Presentation Date and Time
October 13, 2022 (Thursday) 11:15

Track / Room
Track 2 / Mayfair

Authors (Click on name to view author profile)

  1. Nelson, Arif Z. (Singapore Institute of Technology, Food Chemical and Biotechnology Cluster)
  2. Xie, Jiaxun (National University of Singapore, Department of Chemical and Biomolecular Engineering)
  3. Ng, Denise (Singapore-MIT Alliance for Research and Technology)
  4. Khan, Saif A. (National University of Singapore, Department of Chemical and Biomolecular Engineering)
  5. Doyle, Patrick S. (Massachusetts Institute of Technology, Department of Chemical Engineering)

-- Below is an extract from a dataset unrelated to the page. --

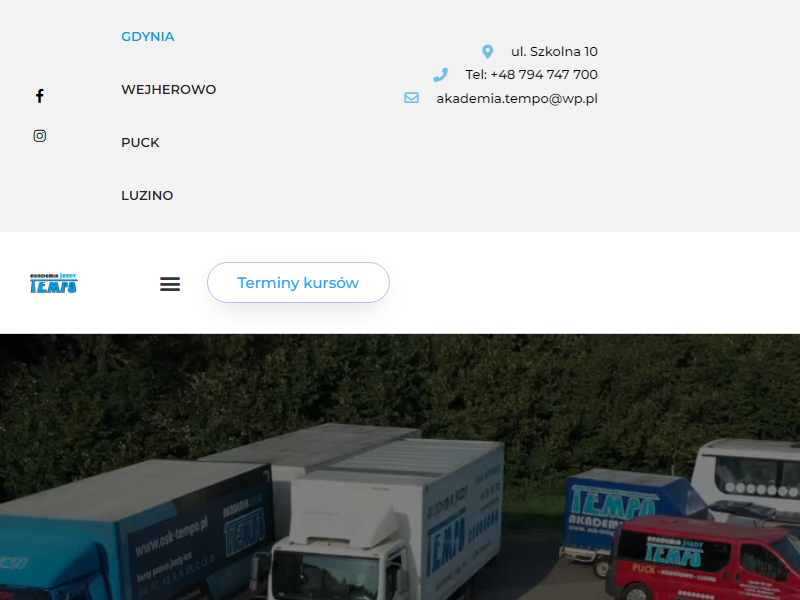
Task: Open the Facebook social icon
Action: pyautogui.click(x=40, y=96)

Author and Affiliation Lines (in printed abstract book)
Arif Z. Nelson1, Jiaxun Xie2, Denise Ng3, Saif A. Khan2 and Patrick S. Doyle4
1Food Chemical and Biotechnology Cluster, Singapore Institute of Technology, Singapore 138683, Singapore; 2Department of Chemical and Biomolecular Engineering, National University of Singapore, Singapore 117585, Singapore; 3Singapore-MIT Alliance for Research and Technology, Singapore 138602, Singapore; 4Department of Chemical Engineering, Massachusetts Institute of Technology, Cambridge, MA 02139

Speaker / Presenter 
Nelson, Arif Z.

Keywords
additive manufacturing; consumer products; jammed systems; pharmaceuticals

Text of Abstract
Poor powder rheology is a persistent issue in pharmaceutical manufacturing, particularly for oral solid dosage forms. Typical manufacturing methods of active pharmaceutical ingredient particles often struggle to produce powders with favorable downstream properties including flowability and tabletability. Embedded droplet printing in yield-stress fluids is an emerging technique that has been demonstrated to provide a near-ideal environment for performing sensitive processes like pharmaceutical crystallization [1], but until recently was limited to small non-continuous, batch processes.

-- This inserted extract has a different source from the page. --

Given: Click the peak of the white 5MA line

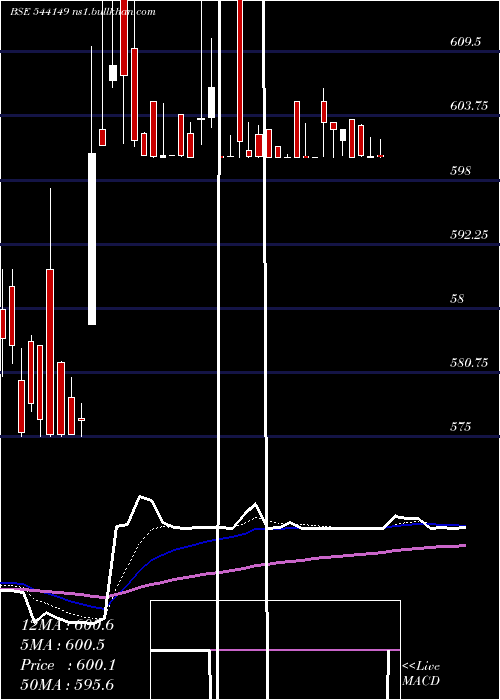Looking at the screenshot, I should (141, 496).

Here we present a platform for continuous production of embedded droplets, greatly expanding the utility of the method [2]. Applying this platform to spherical crystallization of pharmaceutical particles, we easily produce gram-scale amounts of drug powder which allows for quantitative characterization of the bulk powder rheology and comparison with conventionally synthesized particles. The results indicate how droplet-based processes may be implemented to control and improve solid dosage form manufacturing. By establishing the operating space for this type of embedded droplet platform, we provide a guide for how similar systems may be engineered to enable precise, rapid, customized, and distributed manufacturing of drug particles with superior downstream properties.

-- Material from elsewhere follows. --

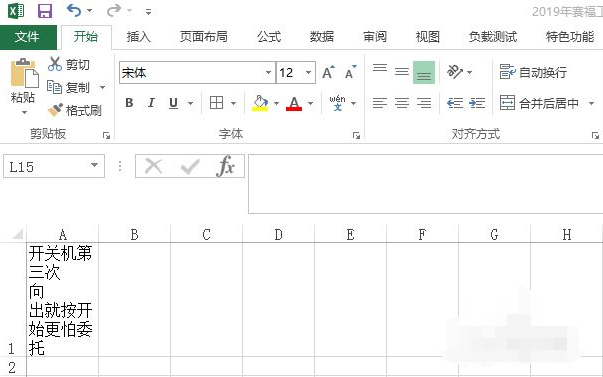This screenshot has height=377, width=603.
Task: Click the Format Painter brush icon
Action: pos(55,110)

[1] Nelson, Arif Z., Kundukad, B., Wong, W. K., Khan, S. A., & Doyle, P. S. (2020). Embedded droplet printing in yield-stress fluids. Proceedings of the National Academy of Sciences of the United States of America, Mar 2020, 117 (11) 5671-5679.
[2] Nelson, Arif Z., Xie, J., Khan, S. A., & Doyle, P. S. (2021). Continuous embedded droplet printing in yield-stress fluids for pharmaceutical drug particle synthesis. Advanced Materials Technologies, 6 (4), 2001245.